• _GIVEN REQUEST_: Copy out every one of the following records line for line, keeping each character as it is.
::: THE INPUT
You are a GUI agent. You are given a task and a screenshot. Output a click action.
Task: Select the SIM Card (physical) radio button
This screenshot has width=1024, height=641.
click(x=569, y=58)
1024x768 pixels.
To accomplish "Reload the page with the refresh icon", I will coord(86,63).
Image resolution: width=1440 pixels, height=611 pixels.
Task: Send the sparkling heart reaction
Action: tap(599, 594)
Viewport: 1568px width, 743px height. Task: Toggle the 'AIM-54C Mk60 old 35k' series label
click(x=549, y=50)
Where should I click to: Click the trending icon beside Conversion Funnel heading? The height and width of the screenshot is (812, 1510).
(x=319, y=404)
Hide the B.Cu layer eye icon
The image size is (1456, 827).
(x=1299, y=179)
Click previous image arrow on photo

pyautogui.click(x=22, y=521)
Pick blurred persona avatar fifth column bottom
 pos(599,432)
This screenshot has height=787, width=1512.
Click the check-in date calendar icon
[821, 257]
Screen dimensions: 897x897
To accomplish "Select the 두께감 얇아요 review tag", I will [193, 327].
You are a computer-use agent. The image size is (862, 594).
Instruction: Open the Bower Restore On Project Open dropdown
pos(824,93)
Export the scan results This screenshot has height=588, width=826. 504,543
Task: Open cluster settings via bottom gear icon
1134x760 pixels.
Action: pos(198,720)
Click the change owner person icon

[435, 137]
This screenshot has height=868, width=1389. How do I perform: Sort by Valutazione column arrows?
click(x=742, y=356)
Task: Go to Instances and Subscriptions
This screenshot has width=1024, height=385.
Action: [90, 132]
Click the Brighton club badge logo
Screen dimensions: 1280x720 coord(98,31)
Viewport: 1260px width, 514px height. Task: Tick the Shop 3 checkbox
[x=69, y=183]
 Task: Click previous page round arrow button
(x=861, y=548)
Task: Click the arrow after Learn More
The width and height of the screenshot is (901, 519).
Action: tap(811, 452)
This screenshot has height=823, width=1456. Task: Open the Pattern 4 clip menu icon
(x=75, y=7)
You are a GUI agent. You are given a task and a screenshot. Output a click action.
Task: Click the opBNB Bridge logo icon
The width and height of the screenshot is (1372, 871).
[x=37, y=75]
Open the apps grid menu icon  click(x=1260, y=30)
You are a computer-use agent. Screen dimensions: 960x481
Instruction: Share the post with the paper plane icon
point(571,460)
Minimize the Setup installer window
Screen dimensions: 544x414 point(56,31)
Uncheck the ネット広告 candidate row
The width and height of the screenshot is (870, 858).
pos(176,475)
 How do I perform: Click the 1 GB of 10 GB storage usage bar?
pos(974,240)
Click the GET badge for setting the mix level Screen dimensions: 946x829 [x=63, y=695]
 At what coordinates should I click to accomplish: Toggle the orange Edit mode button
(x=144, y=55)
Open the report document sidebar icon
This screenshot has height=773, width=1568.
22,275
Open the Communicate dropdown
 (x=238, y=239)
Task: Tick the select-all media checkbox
::::::
• _FINISHED ANSWER_:
You are a GUI agent. You are given a task and a screenshot. Output a click action.
Task: Select the SIM Card (physical) radio button
This screenshot has width=1024, height=641.
click(x=569, y=58)
1024x768 pixels.
To accomplish "Reload the page with the refresh icon", I will coord(86,63).
Image resolution: width=1440 pixels, height=611 pixels.
Task: Send the sparkling heart reaction
Action: tap(599, 594)
Viewport: 1568px width, 743px height. Task: Toggle the 'AIM-54C Mk60 old 35k' series label
click(x=549, y=50)
Where should I click to: Click the trending icon beside Conversion Funnel heading? The height and width of the screenshot is (812, 1510).
(x=319, y=404)
Hide the B.Cu layer eye icon
The image size is (1456, 827).
(x=1299, y=179)
Click previous image arrow on photo

pyautogui.click(x=22, y=521)
Pick blurred persona avatar fifth column bottom
 pos(599,432)
This screenshot has height=787, width=1512.
Click the check-in date calendar icon
[821, 257]
Screen dimensions: 897x897
To accomplish "Select the 두께감 얇아요 review tag", I will [193, 327].
You are a computer-use agent. The image size is (862, 594).
Instruction: Open the Bower Restore On Project Open dropdown
pos(824,93)
Export the scan results This screenshot has height=588, width=826. 504,543
Task: Open cluster settings via bottom gear icon
1134x760 pixels.
Action: pos(198,720)
Click the change owner person icon

[435, 137]
This screenshot has height=868, width=1389. How do I perform: Sort by Valutazione column arrows?
click(x=742, y=356)
Task: Go to Instances and Subscriptions
This screenshot has width=1024, height=385.
Action: [90, 132]
Click the Brighton club badge logo
Screen dimensions: 1280x720 coord(98,31)
Viewport: 1260px width, 514px height. Task: Tick the Shop 3 checkbox
[x=69, y=183]
 Task: Click previous page round arrow button
(x=861, y=548)
Task: Click the arrow after Learn More
The width and height of the screenshot is (901, 519).
Action: tap(811, 452)
This screenshot has height=823, width=1456. Task: Open the Pattern 4 clip menu icon
(x=75, y=7)
You are a GUI agent. You are given a task and a screenshot. Output a click action.
Task: Click the opBNB Bridge logo icon
The width and height of the screenshot is (1372, 871).
[x=37, y=75]
Open the apps grid menu icon  click(x=1260, y=30)
You are a computer-use agent. Screen dimensions: 960x481
Instruction: Share the post with the paper plane icon
point(571,460)
Minimize the Setup installer window
Screen dimensions: 544x414 point(56,31)
Uncheck the ネット広告 candidate row
The width and height of the screenshot is (870, 858).
pos(176,475)
 How do I perform: Click the 1 GB of 10 GB storage usage bar?
pos(974,240)
Click the GET badge for setting the mix level Screen dimensions: 946x829 [x=63, y=695]
 At what coordinates should I click to accomplish: Toggle the orange Edit mode button
(x=144, y=55)
Open the report document sidebar icon
This screenshot has height=773, width=1568.
22,275
Open the Communicate dropdown
 (x=238, y=239)
Task: Tick the select-all media checkbox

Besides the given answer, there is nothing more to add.